(Try it)
Could you return the lines below exactly, from the first line up to and including the line that holds "is (868, 487)."?

(Records from a data source)
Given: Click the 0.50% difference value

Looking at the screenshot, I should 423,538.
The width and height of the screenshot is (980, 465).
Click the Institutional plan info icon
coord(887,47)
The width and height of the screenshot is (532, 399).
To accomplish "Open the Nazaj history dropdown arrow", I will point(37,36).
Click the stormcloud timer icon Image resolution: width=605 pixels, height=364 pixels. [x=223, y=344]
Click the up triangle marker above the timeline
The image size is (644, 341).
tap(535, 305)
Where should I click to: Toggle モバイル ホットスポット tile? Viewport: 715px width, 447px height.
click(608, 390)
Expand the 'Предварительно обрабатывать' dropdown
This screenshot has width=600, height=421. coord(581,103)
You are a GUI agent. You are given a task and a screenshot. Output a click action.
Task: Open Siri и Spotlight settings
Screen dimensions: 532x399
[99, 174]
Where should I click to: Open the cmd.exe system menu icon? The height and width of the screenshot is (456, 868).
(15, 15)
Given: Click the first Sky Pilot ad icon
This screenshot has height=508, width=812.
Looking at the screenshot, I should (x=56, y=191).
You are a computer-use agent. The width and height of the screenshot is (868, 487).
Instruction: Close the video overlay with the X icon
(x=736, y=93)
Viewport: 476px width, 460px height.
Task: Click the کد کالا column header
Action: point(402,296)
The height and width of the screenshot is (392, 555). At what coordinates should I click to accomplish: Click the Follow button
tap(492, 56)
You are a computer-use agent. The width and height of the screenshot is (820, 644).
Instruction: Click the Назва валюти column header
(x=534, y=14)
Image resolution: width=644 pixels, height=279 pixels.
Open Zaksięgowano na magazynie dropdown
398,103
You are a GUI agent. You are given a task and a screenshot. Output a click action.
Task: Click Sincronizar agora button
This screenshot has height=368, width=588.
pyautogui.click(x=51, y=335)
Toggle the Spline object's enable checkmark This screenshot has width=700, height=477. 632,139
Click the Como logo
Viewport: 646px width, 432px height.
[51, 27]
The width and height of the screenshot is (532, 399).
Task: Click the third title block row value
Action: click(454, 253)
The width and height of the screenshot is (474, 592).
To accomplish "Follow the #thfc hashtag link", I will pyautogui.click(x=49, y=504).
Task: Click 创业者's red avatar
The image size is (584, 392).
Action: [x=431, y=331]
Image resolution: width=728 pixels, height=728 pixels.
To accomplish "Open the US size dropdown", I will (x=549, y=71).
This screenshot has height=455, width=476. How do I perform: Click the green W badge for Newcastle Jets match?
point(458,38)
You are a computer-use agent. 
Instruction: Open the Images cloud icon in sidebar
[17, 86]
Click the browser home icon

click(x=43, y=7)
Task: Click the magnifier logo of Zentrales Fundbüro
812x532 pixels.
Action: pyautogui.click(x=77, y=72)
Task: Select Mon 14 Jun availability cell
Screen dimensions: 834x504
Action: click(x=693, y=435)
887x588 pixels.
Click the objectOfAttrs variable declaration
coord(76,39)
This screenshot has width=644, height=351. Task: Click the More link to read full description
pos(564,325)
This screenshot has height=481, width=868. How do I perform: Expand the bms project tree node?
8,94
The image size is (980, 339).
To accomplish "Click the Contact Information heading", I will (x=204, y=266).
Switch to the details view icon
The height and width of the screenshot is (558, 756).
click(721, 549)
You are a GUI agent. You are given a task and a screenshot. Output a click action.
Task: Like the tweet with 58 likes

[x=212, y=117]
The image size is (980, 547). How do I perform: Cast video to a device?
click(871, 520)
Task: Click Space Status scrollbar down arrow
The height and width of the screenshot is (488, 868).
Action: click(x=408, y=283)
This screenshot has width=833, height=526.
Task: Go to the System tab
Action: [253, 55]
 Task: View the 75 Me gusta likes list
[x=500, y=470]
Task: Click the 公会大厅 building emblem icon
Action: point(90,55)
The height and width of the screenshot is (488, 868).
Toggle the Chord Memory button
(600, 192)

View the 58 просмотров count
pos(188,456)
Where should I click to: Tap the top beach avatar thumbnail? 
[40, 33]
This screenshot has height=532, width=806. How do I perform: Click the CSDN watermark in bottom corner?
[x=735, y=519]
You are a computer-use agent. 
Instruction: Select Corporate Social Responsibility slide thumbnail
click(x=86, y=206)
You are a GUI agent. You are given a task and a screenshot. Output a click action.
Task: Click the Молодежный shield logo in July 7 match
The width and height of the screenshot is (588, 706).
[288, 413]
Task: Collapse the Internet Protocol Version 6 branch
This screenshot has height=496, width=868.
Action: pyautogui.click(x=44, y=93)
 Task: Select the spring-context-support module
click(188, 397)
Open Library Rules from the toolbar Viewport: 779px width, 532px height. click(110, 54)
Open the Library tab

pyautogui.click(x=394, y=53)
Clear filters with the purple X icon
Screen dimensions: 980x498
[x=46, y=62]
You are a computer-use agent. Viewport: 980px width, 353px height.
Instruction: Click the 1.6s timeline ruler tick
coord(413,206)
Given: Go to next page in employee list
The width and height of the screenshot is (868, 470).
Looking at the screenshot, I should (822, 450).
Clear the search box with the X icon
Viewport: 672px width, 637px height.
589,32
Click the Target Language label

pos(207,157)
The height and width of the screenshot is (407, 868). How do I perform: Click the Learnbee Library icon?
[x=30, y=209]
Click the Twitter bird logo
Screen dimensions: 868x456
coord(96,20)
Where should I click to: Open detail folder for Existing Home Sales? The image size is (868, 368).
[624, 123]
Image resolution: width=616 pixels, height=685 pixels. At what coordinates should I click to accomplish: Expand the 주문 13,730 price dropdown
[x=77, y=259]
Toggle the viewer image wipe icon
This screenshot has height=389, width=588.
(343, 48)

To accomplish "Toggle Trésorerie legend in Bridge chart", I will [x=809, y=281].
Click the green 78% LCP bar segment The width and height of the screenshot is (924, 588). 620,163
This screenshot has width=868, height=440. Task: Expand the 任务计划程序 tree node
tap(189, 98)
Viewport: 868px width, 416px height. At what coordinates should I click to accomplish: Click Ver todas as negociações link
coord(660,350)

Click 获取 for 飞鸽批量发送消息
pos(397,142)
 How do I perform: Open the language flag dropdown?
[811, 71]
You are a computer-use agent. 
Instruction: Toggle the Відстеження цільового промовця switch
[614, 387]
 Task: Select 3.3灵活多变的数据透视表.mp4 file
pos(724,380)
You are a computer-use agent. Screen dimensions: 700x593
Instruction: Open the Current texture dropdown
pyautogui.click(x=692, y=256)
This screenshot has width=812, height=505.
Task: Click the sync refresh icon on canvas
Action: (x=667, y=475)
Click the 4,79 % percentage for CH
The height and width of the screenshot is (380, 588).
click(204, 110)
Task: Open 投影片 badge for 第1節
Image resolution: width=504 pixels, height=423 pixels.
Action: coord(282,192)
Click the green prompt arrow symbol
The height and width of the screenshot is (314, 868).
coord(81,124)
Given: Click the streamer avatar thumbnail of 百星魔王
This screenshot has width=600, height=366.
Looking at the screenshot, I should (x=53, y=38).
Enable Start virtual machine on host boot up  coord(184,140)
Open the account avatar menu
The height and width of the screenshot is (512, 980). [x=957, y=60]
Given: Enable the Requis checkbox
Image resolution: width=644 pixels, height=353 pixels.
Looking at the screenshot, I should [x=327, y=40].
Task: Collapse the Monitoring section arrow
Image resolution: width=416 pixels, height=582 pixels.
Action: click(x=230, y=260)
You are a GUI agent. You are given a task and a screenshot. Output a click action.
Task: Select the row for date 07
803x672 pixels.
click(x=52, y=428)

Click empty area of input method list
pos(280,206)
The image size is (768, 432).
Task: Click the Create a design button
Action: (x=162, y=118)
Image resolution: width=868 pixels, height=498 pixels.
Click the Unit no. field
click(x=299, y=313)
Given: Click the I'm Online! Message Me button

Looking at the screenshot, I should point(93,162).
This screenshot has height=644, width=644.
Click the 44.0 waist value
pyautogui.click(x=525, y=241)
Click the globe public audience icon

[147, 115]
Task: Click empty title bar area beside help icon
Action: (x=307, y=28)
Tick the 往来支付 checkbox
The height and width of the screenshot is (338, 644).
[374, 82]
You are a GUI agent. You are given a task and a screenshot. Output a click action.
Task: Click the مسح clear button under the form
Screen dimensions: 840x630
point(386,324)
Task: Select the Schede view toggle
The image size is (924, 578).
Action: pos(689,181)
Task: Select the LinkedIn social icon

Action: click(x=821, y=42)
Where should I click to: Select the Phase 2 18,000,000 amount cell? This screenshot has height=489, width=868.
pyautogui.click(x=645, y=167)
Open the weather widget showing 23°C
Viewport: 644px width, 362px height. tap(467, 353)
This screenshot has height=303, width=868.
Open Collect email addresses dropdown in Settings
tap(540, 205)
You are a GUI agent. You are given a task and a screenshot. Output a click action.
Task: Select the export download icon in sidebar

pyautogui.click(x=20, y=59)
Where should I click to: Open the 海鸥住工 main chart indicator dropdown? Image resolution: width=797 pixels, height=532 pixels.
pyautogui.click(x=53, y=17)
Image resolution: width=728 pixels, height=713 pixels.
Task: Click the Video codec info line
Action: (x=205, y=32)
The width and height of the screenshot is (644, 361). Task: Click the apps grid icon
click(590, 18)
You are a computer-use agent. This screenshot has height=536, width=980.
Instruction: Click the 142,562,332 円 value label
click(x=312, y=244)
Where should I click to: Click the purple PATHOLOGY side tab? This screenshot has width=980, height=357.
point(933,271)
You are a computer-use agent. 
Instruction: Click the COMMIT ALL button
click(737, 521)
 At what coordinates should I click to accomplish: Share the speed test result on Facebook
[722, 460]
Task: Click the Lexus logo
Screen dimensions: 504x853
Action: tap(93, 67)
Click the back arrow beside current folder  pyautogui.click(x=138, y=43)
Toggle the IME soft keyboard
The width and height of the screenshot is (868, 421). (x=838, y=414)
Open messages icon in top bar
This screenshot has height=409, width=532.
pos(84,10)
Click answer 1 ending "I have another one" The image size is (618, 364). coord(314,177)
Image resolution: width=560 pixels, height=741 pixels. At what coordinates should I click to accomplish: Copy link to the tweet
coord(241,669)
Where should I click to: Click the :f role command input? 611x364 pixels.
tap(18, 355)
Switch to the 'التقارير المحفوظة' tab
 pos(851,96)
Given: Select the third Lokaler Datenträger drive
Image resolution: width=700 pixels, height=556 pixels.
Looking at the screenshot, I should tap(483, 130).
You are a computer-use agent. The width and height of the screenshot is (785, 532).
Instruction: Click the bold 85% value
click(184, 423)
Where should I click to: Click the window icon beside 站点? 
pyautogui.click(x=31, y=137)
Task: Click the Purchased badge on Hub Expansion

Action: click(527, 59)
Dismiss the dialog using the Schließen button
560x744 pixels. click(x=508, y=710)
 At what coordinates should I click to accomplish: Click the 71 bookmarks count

(Response to the task)
Given: Click the 0.50% difference value

Looking at the screenshot, I should 423,538.
The width and height of the screenshot is (980, 465).
Click the Institutional plan info icon
coord(887,47)
The width and height of the screenshot is (532, 399).
To accomplish "Open the Nazaj history dropdown arrow", I will point(37,36).
Click the stormcloud timer icon Image resolution: width=605 pixels, height=364 pixels. [x=223, y=344]
Click the up triangle marker above the timeline
The image size is (644, 341).
tap(535, 305)
Where should I click to: Toggle モバイル ホットスポット tile? Viewport: 715px width, 447px height.
click(608, 390)
Expand the 'Предварительно обрабатывать' dropdown
This screenshot has width=600, height=421. coord(581,103)
You are a GUI agent. You are given a task and a screenshot. Output a click action.
Task: Open Siri и Spotlight settings
Screen dimensions: 532x399
[99, 174]
Where should I click to: Open the cmd.exe system menu icon? The height and width of the screenshot is (456, 868).
(15, 15)
Given: Click the first Sky Pilot ad icon
This screenshot has height=508, width=812.
Looking at the screenshot, I should (x=56, y=191).
You are a computer-use agent. The width and height of the screenshot is (868, 487).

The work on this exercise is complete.